Term ‘genetic modification’ loaded with baggage, undermining rational debate

With food security firmly on the international agenda, there’s a growing appetite to look again at the opportunities promised by agricultural biotechnology. Scientists working in this area are excited by new techniques that enable them to edit plant DNA with unprecedented accuracy. Even epigenetic markers, which modulate the activity of genes, can now be altered. The promise is to modify crops to make them more nutritious or resistant to disease.

But there’s a problem, notably in Europe: genetic modification.

Much of agricultural biotechnology – including conventional breeding – involves genetic modification of one kind or another. But “GM” has come to mean something quite specific, and is loaded with baggage. To many people it means risky or unnatural mixing of genes from widely disparate species, even across the plant and animal kingdoms, to create hybrids such as corn with scorpion genes. That baggage now threatens to undermine mature debate about the future of food production.

## Study questions
1 – In the passage on genetic modification, what hybrid is given as an example of what many people take "GM" to mean?
2 – Continue the passage on the term "genetic modification" from its last sentence.
The lines come from a separate source, not from the passage on genetic modification.

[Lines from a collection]
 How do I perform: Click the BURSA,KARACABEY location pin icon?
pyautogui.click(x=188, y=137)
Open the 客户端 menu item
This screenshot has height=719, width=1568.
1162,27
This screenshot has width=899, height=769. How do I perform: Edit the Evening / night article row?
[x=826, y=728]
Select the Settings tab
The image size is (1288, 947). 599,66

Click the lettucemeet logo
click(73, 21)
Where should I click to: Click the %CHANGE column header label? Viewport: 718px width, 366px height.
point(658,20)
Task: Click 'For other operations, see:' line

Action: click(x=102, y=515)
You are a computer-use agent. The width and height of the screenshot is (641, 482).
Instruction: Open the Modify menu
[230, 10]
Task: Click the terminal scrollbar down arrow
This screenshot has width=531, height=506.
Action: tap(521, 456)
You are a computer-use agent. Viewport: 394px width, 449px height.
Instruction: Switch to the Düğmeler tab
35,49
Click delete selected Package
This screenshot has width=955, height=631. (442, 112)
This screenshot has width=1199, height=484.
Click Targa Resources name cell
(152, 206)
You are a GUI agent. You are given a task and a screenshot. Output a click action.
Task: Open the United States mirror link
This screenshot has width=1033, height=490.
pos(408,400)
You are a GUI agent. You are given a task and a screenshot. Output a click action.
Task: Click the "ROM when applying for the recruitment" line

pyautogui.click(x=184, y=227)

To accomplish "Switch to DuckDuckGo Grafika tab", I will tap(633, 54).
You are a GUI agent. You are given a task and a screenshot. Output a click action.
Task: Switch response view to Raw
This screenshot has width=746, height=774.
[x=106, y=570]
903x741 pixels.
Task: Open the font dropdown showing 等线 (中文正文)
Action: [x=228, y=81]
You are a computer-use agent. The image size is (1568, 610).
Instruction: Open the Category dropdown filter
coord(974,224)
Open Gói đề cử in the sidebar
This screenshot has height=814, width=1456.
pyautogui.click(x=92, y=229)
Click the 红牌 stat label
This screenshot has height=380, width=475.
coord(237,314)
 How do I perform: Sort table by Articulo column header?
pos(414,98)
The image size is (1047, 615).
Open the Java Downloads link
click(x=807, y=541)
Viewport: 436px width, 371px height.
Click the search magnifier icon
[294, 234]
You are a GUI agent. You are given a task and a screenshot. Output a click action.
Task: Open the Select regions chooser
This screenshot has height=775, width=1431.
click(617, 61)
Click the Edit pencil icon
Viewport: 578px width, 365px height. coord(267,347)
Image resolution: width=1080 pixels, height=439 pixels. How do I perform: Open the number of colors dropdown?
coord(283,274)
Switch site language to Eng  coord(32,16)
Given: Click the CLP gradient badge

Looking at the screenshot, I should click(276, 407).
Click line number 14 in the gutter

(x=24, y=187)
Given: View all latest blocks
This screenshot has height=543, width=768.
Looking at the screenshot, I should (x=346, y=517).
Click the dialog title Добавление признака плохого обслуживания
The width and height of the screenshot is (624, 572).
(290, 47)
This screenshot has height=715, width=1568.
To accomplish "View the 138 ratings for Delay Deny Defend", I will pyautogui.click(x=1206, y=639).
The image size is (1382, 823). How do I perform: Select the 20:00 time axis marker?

## Expected responses
1 – Corn with scorpion genes.

2 –
It is no longer a simple yes/no choice between high-tech agribusiness and conventional production driven by something ill-defined as more “natural”.

Paul Freemont is co-director of the Centre for Synthetic Biology and Innovation at Imperial College London. He designs organisms from scratch but would be prepared to discontinue projects that the public is unhappy about. He says scientists need an occasional reality check.

“We are going to have to address some of the consequences of what we’re doing, and have agreements about what’s acceptable to society in terms of manipulating biology at this level,” Freemont says.

Society, for its part, will need to listen to the experts with an open mind. And as we work out how to feed an expanding population, we will need to ask questions that are bigger than “GM: yes or no?”